L’Eucharistie est le Corps du Christ. L’Eglise aussi
L’essence de la proposition allemande sur l’intercommunion c’est qu’on pourrait partager la sainte communion même sans qu’il y ait véritablement d’unité dans l’Église. Cela frappe au cœur la véritable nature du sacrement de l’Eucharistie parce que, par sa nature même, l’Eucharistie c’est le Corps du Christ. Et le « Corps du Christ », c’est à la fois la présence réelle et substantielle du Christ sous les apparences du pain et du vin et l’Église elle-même, la communion des croyants unis au Christ, qui est la Tête. Recevoir l’Eucharistie, c’est proclamer d’une façon publique et solennelle, devant Dieu et dans l’Église, qu’on est en communion à la fois avec Jésus et avec la communauté visible qui célèbre l’Eucharistie.
C’est pourquoi, il y a un lien intrinsèque entre le fait « d’être en communion » avec une communauté, et le fait « de recevoir la communion » dans cette communauté. Ces réalités se renvoient l’une à l’autre.
Beaucoup de choses nous unissent aux chrétiens protestants. L’époque des polémiques amères est révolue, et je compte parmi les grandes bénédictions de ma vie la présence et l’exemple d’amis protestants de grande catégorie chrétienne, érudits et dévoués à la cause de l’Evangile. Rien de ce que j’écris ici ne vise à minimiser leur témoignage extraordinaire. Mais il est également vrai que des points importants continuent de nous diviser, et les questions qui nous séparent ne sont pas de simples artefacts verbaux du passé. Notre séparation est une blessure dans l’unité des chrétiens, et elle n’est pas voulue par Dieu ; mais elle est une réalité que nous devons reconnaître. Introduire une contre-vérité dans le moment le plus solennel de notre rencontre avec Jésus dans l’Eucharistie — en disant par notre attitude « Je suis en communion avec cette communauté » alors que nous ne sommes manifestement pas en communion avec cette communauté — est un mensonge, et donc une grave offense à Dieu.

◆ **Objectif visé a**
Dans les enregistrements, remplacez « toolbar icon » par « toolbar button » dans les lignes allant de celle qui contient « Task: Click the Install Profiler toolbar icon » jusqu'à celle qui contient « Action: 59,29 » incluse, puis redonnez ces lignes sans rien modifier d'autre.

(Enregistrements de position cible)
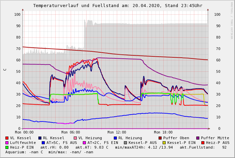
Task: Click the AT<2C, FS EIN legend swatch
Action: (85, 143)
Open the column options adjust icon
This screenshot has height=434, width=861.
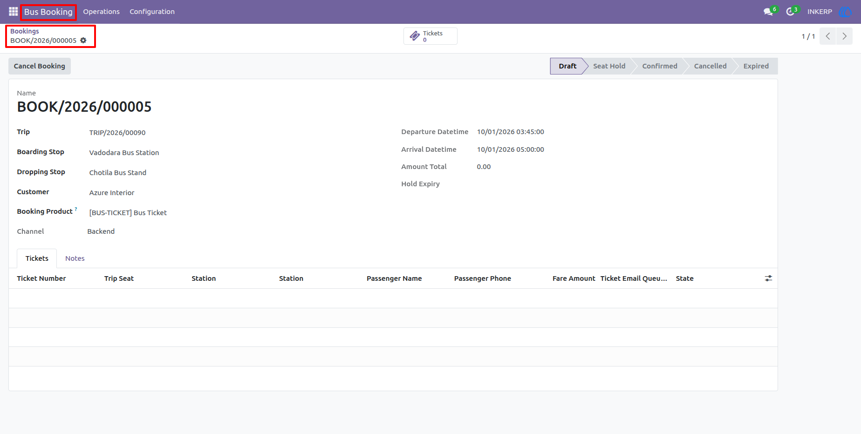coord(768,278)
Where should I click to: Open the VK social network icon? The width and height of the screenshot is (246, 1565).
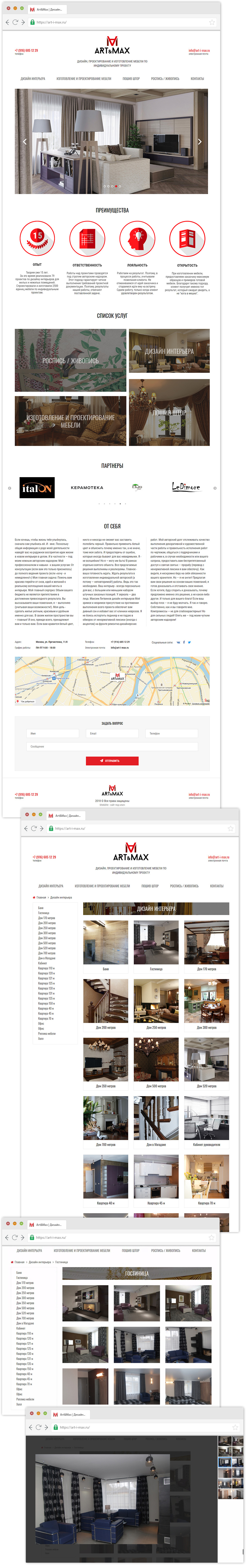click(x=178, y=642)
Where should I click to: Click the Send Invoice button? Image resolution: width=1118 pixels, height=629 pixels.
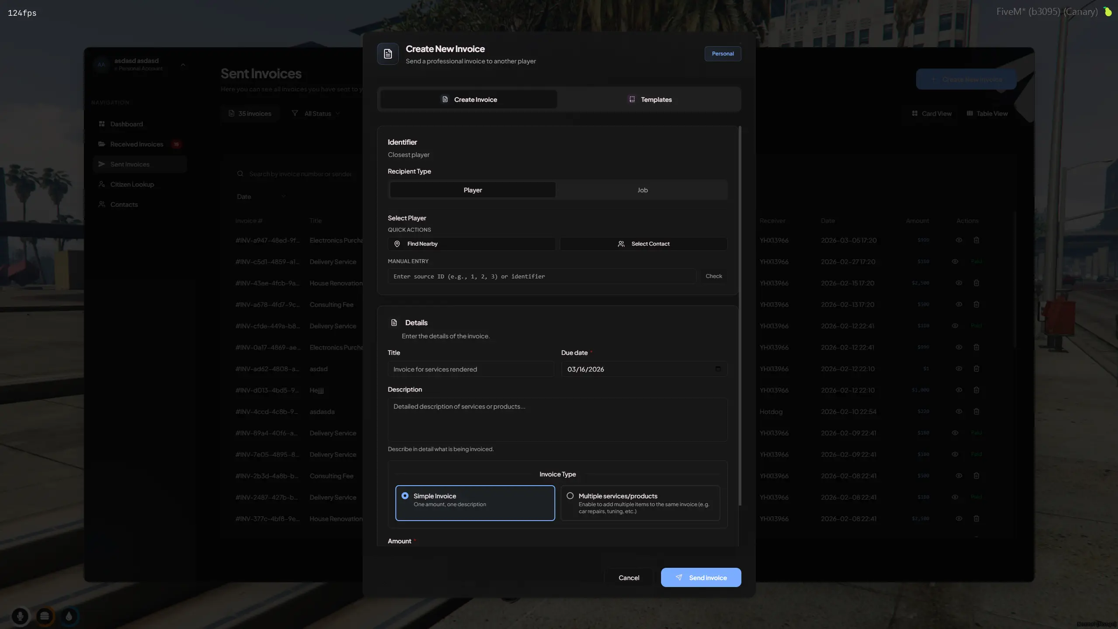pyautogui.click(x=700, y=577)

* * *

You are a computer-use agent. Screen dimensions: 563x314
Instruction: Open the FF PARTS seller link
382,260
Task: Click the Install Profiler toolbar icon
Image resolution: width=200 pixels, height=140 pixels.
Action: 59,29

◆ **Objectif visé b**
D'après le texte sur l'Eucharistie, que proclame-t-on en recevant l'Eucharistie ?

◆ **Résultat obtenu a**
Task: Click the Install Profiler toolbar button
Image resolution: width=200 pixels, height=140 pixels.
Action: 59,29

◆ **Résultat obtenu b**
On proclame qu'on est en communion à la fois avec Jésus et avec la communauté visible qui célèbre l'Eucharistie.